Tuesday, March 28, 2023

The origin of Western philosophy


Let us go back to the beginning of philosophy.

To Thales? No!

Thales who said that all was water left little behind, and besides a claim as fatuous as his is nowhere to begin. There's nothing to grasp on.

Let us return to Anaximander who in 7th-century BCE sought the source of all things in the Infinite.

Was this a mistake, to seek the nature of all entities in an Infinite Source? Is it premature to ask the question? Or does the question now come too late? Would any answer to the question posed now be irrelevant?

And what is this Infinite Source? Is it a being itself, the Being par excellence? We with Anaximander cannot say. What it is, we know not what.

Anaximander conceived the Infinite Source as endless, limitless, primordial, free of age and decay and yet infinitely and perpetually yielding the Elements, from which everything in the known world is derived.

The Elements make matter through interaction, combinations, reconstitution. When the Elements dissolve, they return to the Source.
Whence things have their origin,
Thence also their destruction,
According to necessity:
What they give to each other in desert and recompense
In indifference they return
In conformity with the ordinance of time.
And that is all we know of Anaximander's metaphysics.

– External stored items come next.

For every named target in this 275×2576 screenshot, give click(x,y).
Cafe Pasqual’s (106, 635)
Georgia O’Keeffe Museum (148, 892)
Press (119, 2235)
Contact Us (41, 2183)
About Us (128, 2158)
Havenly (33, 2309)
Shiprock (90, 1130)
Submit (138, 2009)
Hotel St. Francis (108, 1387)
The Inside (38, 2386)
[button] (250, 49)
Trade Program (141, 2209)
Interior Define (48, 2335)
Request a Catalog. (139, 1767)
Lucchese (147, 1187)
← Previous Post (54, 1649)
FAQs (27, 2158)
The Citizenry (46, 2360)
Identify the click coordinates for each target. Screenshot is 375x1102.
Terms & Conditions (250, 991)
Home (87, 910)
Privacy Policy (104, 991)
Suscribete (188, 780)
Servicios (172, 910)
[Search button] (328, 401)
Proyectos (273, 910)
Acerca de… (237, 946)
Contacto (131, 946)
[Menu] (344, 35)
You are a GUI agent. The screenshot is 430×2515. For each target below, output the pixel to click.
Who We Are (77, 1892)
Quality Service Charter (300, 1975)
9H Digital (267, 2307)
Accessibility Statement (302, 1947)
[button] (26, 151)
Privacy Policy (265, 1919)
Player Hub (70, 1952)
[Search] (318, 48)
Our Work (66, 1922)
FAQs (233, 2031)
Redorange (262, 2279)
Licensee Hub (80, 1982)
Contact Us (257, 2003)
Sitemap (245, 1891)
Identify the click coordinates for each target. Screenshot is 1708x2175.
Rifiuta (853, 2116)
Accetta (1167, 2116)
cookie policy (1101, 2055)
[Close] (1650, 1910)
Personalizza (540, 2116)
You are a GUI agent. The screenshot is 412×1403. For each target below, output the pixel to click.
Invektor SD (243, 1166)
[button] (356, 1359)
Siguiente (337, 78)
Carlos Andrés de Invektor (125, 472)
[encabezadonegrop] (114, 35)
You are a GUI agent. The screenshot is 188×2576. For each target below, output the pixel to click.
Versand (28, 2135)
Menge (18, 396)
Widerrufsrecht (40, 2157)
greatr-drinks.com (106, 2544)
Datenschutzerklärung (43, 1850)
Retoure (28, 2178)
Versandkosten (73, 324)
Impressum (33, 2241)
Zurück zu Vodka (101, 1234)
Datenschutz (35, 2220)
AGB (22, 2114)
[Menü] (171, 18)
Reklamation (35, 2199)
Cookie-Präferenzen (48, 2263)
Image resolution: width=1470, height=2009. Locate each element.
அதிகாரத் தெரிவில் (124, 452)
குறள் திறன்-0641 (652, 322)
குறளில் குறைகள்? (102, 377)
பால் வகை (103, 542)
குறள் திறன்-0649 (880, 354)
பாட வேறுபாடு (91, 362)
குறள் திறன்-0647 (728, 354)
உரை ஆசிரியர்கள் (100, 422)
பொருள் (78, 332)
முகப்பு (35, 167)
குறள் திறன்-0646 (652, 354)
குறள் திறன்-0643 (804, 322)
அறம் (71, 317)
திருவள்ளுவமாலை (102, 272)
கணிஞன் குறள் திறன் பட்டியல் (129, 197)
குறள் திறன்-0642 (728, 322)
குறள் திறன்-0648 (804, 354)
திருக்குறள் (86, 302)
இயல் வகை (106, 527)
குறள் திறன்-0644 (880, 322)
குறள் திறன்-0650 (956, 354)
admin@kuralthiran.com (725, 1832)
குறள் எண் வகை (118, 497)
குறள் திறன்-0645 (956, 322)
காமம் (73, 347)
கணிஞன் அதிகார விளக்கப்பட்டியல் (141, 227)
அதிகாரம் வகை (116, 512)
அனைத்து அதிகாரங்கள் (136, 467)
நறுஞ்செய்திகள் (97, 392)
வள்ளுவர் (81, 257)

ADDENDUM. In addition to his metaphysics, we know of Anaximander's philosophical method. He proposed a method to improve the collective body of knowledge, which amounts to the following: acknowledge past teachings, yes, but question them rigorously and improve upon them. No wonder Hellenes gave birth to Athens. Such thinking not only smacks of an incipient scientific method but the very nature of democracy.